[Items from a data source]
★ ★ ★ ★ ★ ★ ★

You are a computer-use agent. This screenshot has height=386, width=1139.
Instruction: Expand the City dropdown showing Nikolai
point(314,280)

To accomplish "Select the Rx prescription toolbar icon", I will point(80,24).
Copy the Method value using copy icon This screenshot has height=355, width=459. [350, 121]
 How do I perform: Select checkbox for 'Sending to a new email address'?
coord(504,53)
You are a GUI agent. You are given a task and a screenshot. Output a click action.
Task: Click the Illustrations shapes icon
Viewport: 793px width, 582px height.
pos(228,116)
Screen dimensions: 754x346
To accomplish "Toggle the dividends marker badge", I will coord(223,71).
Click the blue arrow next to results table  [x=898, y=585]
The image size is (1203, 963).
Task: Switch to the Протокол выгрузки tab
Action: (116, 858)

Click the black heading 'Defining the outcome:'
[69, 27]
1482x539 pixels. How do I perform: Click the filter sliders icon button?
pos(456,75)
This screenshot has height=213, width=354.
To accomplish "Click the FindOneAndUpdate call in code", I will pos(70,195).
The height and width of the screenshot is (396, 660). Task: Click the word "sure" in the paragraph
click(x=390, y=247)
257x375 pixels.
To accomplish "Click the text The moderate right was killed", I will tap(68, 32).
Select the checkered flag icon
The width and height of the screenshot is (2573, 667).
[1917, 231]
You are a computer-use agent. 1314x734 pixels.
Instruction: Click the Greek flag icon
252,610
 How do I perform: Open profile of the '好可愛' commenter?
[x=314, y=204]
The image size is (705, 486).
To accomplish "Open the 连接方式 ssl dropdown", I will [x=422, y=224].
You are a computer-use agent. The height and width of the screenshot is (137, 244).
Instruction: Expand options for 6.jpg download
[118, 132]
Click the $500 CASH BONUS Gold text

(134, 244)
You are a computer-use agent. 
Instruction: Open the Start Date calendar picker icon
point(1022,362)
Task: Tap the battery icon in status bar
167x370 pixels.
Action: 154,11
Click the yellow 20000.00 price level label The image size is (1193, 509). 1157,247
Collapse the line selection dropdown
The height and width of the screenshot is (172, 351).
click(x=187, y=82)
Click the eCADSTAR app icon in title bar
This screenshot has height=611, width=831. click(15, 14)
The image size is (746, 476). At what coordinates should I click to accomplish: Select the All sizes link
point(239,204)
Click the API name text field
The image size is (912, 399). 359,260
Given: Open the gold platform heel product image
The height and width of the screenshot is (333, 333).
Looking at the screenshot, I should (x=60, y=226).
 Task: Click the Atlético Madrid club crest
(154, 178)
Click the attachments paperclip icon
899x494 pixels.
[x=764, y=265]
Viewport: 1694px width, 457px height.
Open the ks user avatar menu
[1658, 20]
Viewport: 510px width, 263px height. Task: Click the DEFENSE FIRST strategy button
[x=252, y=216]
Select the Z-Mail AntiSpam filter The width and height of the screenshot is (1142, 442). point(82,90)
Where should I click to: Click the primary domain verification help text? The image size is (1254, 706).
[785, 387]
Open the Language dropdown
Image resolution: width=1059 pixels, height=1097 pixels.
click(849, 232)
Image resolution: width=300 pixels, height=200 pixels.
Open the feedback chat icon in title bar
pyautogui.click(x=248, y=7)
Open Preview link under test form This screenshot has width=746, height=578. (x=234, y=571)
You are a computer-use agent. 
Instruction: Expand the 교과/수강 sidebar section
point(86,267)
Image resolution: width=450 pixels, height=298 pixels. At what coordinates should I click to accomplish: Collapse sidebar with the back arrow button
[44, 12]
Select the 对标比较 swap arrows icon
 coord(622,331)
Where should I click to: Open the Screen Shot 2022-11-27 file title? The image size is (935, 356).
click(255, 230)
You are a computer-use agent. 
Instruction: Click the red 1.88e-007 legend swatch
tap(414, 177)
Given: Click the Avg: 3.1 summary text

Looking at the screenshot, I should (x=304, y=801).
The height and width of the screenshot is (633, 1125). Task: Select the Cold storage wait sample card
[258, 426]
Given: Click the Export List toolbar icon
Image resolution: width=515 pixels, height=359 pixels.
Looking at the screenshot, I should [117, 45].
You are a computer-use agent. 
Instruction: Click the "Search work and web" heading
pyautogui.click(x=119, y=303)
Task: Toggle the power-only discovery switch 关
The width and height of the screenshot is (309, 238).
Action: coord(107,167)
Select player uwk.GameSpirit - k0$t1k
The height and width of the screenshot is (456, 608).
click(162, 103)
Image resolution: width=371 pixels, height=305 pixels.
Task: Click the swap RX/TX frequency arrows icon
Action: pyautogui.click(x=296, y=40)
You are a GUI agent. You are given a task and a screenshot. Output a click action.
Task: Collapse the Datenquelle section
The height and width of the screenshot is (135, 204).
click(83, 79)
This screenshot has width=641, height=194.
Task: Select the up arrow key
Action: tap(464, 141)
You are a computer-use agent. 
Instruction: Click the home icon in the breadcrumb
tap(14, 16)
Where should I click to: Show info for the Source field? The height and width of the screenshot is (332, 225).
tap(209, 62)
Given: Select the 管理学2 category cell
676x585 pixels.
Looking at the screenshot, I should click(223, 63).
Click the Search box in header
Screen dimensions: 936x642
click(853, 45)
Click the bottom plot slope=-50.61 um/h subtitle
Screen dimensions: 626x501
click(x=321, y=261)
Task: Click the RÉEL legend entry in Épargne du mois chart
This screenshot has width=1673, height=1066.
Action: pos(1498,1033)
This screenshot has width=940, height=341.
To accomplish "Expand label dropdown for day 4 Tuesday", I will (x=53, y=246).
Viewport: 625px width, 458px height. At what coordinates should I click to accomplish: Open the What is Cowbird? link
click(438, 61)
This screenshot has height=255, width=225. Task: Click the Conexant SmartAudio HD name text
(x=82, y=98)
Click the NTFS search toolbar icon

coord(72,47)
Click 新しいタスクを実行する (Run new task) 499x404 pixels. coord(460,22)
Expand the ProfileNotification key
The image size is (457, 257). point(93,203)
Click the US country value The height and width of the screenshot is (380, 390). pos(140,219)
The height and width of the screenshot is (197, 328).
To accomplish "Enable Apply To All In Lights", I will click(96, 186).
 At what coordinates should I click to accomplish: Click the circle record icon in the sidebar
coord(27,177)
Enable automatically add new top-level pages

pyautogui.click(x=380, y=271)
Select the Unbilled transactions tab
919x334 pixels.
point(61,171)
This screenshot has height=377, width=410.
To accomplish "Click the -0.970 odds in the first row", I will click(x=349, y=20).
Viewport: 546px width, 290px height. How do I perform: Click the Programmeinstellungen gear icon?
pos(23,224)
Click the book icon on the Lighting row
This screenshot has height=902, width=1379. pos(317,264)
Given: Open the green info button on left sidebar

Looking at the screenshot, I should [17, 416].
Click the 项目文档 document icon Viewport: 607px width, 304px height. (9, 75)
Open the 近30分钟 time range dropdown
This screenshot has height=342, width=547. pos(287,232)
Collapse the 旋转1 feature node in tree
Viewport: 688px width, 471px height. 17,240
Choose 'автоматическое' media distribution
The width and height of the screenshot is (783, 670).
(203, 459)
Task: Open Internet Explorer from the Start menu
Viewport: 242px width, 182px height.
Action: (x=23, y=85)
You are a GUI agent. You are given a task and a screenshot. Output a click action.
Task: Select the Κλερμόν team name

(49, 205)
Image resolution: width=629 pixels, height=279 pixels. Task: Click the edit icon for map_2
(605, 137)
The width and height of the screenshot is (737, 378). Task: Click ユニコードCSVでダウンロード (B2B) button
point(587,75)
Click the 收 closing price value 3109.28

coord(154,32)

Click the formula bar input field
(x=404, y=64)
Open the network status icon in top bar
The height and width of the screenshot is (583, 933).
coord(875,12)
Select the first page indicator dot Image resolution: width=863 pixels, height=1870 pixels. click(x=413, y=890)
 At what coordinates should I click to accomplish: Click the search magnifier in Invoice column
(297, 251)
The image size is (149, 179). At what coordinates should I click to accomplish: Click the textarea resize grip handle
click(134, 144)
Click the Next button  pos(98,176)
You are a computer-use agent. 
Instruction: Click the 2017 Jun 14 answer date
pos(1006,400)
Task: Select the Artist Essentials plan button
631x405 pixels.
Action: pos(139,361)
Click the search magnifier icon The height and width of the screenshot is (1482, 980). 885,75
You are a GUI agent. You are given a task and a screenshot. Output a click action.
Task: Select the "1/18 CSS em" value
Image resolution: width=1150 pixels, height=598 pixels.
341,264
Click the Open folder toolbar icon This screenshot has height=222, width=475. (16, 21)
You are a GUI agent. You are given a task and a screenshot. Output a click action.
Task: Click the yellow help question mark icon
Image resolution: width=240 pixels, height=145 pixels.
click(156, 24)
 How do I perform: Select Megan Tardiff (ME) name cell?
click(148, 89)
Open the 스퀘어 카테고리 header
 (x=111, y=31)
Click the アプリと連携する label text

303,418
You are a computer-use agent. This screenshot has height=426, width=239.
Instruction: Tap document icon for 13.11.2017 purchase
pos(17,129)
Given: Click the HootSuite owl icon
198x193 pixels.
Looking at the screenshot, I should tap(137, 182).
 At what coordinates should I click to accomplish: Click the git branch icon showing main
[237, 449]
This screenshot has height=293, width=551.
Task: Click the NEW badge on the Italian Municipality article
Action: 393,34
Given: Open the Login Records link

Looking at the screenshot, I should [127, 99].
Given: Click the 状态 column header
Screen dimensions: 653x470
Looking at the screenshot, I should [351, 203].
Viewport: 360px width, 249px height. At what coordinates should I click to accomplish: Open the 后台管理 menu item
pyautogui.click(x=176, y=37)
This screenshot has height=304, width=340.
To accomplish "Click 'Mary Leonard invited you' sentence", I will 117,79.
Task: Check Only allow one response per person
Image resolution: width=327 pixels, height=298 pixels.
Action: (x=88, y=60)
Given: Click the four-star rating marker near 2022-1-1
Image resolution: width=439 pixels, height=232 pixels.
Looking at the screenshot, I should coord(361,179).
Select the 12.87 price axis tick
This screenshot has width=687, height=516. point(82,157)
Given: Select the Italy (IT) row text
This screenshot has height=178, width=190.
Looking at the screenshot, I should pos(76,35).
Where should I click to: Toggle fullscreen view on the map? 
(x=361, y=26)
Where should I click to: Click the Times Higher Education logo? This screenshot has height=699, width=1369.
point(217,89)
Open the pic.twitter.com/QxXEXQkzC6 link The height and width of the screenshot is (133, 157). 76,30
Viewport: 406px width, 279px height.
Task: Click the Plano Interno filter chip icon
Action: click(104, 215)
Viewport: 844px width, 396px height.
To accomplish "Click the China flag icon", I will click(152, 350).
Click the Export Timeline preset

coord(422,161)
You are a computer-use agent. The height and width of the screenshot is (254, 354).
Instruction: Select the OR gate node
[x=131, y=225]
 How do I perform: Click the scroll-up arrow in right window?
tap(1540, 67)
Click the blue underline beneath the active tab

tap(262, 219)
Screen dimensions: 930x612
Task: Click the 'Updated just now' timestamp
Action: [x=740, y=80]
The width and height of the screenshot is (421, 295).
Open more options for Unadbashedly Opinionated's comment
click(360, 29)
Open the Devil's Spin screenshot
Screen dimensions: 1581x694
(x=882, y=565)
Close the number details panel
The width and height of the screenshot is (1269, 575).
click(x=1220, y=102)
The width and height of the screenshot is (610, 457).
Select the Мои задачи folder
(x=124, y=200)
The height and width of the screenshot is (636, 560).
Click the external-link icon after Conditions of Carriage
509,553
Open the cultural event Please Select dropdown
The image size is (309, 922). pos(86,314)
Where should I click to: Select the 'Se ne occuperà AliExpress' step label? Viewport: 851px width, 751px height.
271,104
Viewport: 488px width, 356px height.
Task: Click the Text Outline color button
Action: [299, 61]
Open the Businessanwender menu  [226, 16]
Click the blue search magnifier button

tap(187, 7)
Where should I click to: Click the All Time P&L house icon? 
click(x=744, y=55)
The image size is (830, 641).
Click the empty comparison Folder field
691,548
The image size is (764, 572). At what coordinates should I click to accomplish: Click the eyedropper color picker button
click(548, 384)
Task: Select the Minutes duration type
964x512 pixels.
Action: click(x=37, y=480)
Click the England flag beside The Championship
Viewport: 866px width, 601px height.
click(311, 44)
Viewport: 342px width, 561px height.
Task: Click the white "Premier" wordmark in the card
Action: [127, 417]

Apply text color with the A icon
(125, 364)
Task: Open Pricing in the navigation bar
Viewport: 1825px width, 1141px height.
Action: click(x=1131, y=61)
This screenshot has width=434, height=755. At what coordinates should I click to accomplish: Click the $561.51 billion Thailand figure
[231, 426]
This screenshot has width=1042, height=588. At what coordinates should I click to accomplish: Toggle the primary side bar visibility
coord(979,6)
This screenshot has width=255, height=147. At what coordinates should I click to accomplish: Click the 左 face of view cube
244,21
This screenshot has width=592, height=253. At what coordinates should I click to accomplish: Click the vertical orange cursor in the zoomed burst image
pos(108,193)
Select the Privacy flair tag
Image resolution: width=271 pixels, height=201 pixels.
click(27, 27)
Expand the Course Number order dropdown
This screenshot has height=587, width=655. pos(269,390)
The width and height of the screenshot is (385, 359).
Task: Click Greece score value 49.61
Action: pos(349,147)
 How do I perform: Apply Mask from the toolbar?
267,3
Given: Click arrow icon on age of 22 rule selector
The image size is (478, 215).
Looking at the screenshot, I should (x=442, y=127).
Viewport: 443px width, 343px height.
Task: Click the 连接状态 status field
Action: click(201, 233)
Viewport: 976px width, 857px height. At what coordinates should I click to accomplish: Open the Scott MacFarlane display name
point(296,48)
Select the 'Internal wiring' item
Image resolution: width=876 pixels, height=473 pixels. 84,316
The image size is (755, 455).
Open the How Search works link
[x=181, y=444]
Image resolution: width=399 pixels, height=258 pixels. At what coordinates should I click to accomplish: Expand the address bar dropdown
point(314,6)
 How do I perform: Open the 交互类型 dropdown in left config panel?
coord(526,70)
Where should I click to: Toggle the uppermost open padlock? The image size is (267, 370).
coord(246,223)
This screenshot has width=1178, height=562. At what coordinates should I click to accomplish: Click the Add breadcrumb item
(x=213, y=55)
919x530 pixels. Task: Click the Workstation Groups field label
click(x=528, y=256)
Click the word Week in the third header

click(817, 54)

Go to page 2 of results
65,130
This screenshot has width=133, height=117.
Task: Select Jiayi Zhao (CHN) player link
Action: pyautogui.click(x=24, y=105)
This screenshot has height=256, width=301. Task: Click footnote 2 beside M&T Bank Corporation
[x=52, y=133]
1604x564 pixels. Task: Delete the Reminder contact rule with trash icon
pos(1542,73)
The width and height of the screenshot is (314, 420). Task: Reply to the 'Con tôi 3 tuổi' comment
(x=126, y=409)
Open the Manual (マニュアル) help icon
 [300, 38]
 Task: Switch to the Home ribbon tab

★ ★ ★ ★ ★ ★ ★

## Activity
In the data above, find each line that uses the string "yellow". Copy it.

## Solution to this exercise
Click the yellow 20000.00 price level label The image size is (1193, 509). 1157,247
Task: Click the yellow help question mark icon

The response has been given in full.